*** INFORMATION SHOWN

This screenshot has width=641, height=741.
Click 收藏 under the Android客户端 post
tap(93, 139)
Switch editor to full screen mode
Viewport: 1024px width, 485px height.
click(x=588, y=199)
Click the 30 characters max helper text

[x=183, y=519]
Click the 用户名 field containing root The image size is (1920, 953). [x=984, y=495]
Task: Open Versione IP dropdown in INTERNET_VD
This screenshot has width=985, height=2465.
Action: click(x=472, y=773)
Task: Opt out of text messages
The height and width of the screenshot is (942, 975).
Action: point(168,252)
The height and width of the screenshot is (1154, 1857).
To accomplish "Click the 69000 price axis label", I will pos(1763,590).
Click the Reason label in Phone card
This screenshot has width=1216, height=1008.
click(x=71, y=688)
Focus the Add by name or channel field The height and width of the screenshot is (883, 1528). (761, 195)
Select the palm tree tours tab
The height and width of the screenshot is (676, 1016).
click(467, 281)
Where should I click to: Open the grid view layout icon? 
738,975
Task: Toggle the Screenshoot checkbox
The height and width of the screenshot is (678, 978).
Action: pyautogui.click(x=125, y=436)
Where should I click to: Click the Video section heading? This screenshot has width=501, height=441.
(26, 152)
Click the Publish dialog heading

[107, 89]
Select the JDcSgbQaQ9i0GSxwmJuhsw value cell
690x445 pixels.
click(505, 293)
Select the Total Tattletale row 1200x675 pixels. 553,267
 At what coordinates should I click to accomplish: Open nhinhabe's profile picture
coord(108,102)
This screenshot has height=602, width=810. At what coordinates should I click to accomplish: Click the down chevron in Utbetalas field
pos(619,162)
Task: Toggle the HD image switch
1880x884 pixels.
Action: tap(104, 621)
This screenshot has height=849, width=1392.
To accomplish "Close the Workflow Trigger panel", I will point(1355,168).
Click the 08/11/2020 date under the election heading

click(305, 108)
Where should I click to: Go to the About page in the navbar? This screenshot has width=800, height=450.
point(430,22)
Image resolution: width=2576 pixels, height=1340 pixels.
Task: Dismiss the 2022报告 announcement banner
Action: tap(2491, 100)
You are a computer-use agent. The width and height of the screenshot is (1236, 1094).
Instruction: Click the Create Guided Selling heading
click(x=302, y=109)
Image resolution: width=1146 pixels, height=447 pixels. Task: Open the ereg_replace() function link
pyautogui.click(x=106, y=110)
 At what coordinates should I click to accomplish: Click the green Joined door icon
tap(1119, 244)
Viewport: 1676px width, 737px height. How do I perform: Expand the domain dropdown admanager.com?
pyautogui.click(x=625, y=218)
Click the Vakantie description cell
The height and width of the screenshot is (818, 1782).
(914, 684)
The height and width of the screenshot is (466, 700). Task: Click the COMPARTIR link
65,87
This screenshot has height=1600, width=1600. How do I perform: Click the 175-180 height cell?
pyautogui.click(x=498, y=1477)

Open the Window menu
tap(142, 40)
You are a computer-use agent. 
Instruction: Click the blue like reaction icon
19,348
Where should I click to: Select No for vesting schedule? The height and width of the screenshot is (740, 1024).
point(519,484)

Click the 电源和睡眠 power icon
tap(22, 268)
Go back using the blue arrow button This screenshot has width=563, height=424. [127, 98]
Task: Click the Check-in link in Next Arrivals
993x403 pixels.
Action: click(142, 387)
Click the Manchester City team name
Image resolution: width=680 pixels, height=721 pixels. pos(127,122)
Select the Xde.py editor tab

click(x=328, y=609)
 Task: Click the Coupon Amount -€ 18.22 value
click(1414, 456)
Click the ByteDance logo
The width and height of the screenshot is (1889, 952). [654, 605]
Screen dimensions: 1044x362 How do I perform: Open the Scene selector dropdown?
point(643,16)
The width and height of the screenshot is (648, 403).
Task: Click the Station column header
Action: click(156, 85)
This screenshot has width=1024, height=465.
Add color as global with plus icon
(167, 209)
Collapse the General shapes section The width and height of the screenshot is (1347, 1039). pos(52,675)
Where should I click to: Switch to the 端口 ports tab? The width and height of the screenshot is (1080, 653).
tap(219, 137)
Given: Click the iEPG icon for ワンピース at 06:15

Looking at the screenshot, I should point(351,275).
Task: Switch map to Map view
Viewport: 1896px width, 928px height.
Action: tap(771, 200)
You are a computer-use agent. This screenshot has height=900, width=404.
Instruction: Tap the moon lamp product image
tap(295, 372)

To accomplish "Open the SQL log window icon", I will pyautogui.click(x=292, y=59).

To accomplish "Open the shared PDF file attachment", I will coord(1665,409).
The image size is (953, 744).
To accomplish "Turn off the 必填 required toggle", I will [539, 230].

******

TASK DESCRIPTION:
Check each line of the records above for the string "size", and report every line that has it.

PROBLEM SOLUTION:
Click the 用户名 field containing root The image size is (1920, 953). [x=984, y=495]
The image size is (953, 744).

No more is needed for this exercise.